Initially, in the absence of remote information, a bridge will assume bestroot to be itself, and bestdist to be 0. The root sends out special configuration messages on all ports at regular time intervals. Initially all bridges will be sending these, but soon all bridges will recognize the same root. The message includes only three data: bestroot, bestdist, and selfid.
Processing Config Messages
Upon receipt of a config message, the bridge checks to see if the new config is 'better' and updates the info for that port accordingly. Better means that either we haven't heard anything from that port, or the root is lower, or the root is the same but the distance is lower, or the root and distance are the same but the neighbor is lower.
If the port info was updated then those same three data need to be tested against the overall best for the bridge using the same criteria, with bestroot, bestdist, and bestport updated accordingly. The bestdist is, of course, equal to the port distance + 1 since it's effectively one more hop.
After the best info is updated, we must designate which ports are the leaves on the spanning tree. This is done by a similar comparison to see if bestroot, bestport, and bestport's neighbor are superior to the last received info on every port. If so then those ports are picked, otherwise they are not picked and will receive no transmissions (other than config messages) from this bridge.

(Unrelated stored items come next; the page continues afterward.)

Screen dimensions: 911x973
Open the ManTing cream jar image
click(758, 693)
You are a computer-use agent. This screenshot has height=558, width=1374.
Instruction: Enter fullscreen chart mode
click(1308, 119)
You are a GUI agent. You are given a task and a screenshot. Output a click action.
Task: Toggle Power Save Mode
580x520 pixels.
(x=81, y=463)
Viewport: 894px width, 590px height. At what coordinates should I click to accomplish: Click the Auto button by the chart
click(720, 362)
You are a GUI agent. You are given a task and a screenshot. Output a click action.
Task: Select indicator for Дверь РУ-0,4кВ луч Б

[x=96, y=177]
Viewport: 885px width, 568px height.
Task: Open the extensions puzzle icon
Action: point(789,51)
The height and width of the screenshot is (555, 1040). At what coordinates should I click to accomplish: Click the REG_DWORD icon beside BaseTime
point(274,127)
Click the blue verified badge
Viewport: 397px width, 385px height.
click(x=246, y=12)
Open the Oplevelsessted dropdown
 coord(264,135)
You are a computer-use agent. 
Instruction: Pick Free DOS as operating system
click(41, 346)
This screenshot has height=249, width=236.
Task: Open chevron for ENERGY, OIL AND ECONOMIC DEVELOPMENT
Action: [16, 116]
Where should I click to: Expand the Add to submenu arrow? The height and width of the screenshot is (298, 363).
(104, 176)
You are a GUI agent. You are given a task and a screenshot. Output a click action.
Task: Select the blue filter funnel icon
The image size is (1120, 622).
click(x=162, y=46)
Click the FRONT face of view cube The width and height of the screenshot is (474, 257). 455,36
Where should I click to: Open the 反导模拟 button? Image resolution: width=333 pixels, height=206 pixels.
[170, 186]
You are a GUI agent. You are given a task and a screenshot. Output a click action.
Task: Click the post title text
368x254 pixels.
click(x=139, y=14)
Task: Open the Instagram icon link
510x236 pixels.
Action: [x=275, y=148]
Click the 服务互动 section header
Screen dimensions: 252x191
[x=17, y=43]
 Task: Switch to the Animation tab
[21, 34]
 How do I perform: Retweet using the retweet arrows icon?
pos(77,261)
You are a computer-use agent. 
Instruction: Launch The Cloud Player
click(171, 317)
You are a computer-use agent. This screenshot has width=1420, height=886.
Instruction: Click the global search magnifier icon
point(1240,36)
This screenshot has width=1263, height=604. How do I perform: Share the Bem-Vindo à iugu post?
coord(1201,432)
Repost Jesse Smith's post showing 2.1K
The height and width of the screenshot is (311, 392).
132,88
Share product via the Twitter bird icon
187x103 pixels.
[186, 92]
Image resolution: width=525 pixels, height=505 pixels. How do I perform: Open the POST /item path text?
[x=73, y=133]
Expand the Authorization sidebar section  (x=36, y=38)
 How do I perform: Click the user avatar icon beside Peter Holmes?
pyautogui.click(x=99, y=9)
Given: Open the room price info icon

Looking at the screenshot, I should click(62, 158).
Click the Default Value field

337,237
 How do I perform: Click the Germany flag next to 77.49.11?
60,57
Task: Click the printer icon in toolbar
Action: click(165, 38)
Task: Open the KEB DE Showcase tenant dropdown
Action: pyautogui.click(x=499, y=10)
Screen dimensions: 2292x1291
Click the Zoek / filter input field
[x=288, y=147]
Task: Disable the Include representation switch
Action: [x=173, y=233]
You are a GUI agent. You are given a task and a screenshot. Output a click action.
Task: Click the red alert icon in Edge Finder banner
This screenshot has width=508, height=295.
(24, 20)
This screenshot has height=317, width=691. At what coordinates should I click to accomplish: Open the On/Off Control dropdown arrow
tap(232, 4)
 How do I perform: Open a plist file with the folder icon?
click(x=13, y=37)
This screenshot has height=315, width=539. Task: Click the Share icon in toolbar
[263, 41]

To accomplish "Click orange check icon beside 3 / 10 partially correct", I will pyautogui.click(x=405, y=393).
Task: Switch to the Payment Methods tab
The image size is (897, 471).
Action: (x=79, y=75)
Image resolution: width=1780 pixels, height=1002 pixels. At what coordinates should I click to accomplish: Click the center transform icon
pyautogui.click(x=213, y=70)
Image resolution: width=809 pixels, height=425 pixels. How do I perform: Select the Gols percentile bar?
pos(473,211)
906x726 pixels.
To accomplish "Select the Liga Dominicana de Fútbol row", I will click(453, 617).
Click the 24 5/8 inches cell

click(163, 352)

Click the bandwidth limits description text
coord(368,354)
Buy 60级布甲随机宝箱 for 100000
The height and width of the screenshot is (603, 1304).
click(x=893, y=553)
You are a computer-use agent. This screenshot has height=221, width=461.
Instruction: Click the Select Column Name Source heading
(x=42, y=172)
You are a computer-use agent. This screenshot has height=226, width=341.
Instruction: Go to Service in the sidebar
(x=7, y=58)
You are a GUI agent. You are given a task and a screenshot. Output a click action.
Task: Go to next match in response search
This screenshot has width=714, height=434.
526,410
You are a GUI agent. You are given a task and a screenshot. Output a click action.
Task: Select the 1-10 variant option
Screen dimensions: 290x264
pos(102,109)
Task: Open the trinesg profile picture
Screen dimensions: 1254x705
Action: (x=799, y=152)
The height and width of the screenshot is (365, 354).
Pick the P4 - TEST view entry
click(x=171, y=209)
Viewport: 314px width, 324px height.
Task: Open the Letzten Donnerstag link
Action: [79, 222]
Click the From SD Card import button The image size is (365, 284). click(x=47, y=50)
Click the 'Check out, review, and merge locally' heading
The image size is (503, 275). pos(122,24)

If no ports are picked then the bridge can be designated inactive indicating that it doesn't need to process any incoming packets at all.
Reconfiguring
The algorithm works pretty well as is, but if a bridge is disconnected then we can start losing packets into the ether as messages are transmitted to a non-existent bridge. For this purpose we set up a time interval on which we expect to hear from each unpicked port (picked ports may be receiving config messages only from us, and thus we should not expect hear back from them). If no config message comes before the end of that interval we trigger a reconfiguration where the best info is recalculated from the remaining ports that are still communicating. This will fix the entire network in at most twice the length of the reconfiguration interval.
Andrew S. Tanenbaum. Computer Networks, 4th Ed. Upper Saddle River, NJ: Prentice Hall, 2003.